> [AIM OF THE TASK]
Omit the images. Copy each entry word for word.

───── MATERIAL PROVIDED ─────

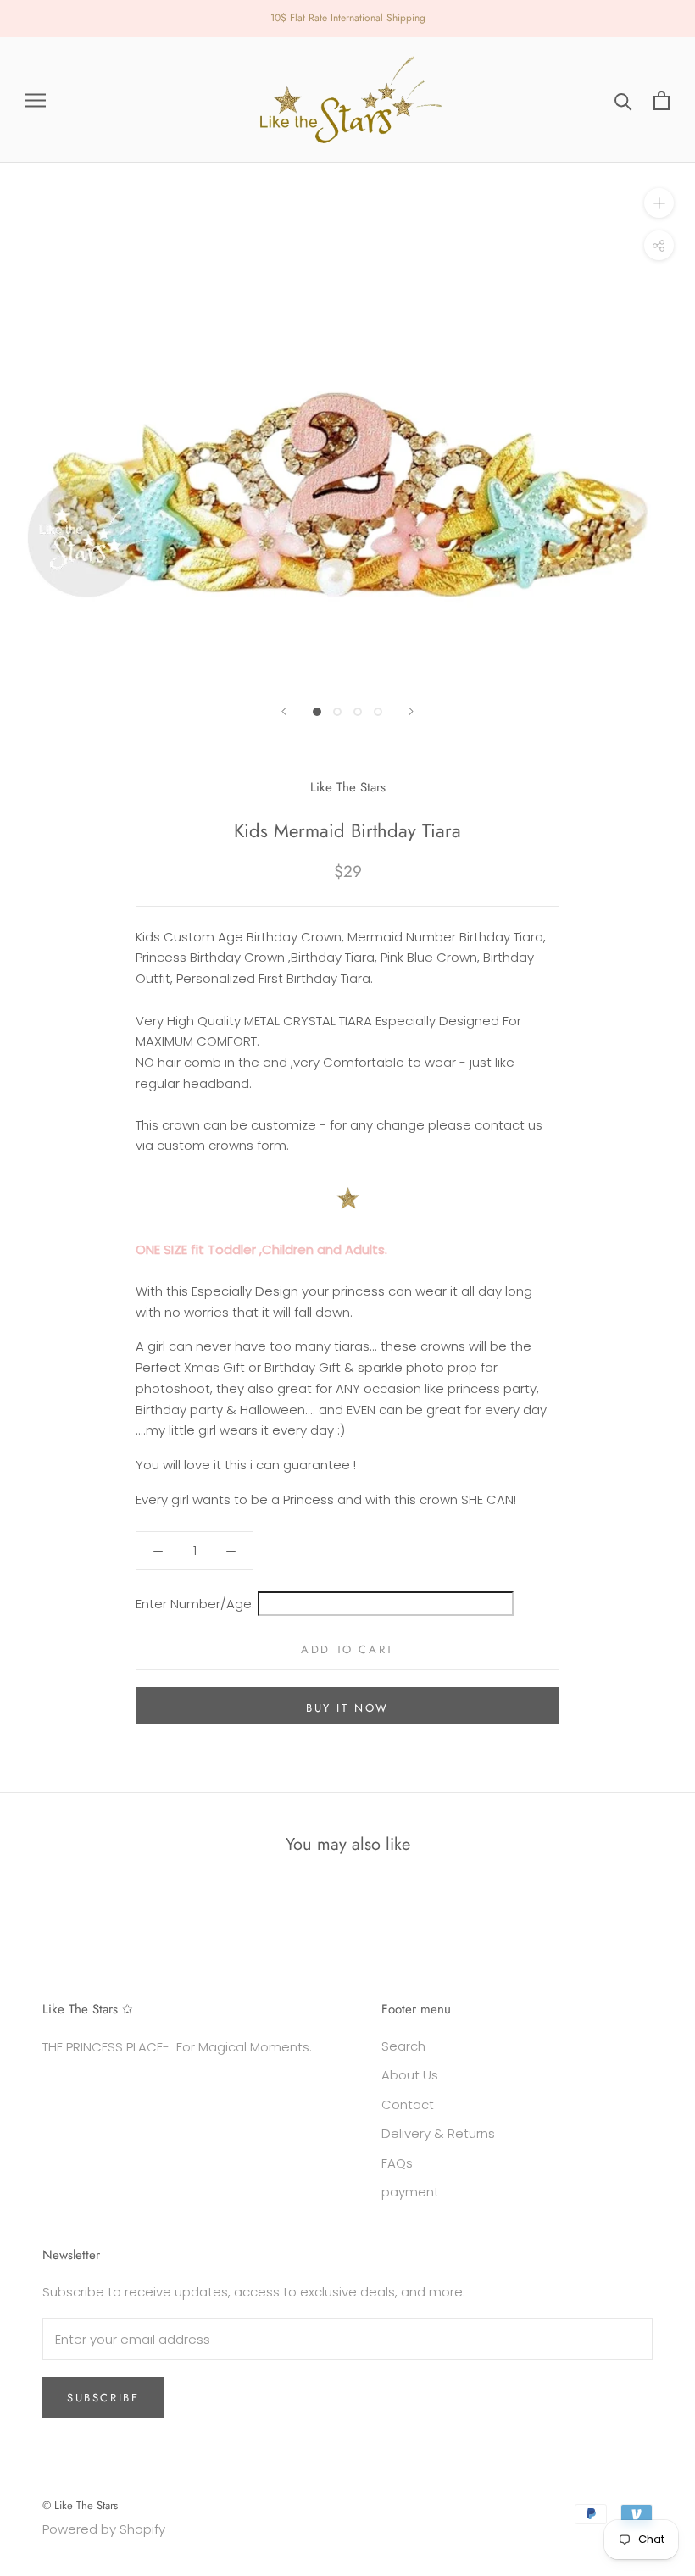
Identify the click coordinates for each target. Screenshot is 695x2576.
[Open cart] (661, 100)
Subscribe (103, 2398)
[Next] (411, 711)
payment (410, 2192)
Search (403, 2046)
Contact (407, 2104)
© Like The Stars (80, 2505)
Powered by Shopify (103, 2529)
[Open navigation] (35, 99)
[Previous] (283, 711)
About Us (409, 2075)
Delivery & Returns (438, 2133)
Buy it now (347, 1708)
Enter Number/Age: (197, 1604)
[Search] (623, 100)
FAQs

─────

> [SOLUTION]
Identify the click coordinates for each target. Screenshot is 695x2576.
[Open cart] (661, 100)
Subscribe (103, 2398)
[Next] (411, 711)
payment (410, 2192)
Search (403, 2046)
Contact (407, 2104)
© Like The Stars (80, 2505)
Powered by Shopify (103, 2529)
[Open navigation] (35, 99)
[Previous] (283, 711)
About Us (409, 2075)
Delivery & Returns (438, 2133)
Buy it now (347, 1708)
Enter Number/Age: (197, 1604)
[Search] (623, 100)
FAQs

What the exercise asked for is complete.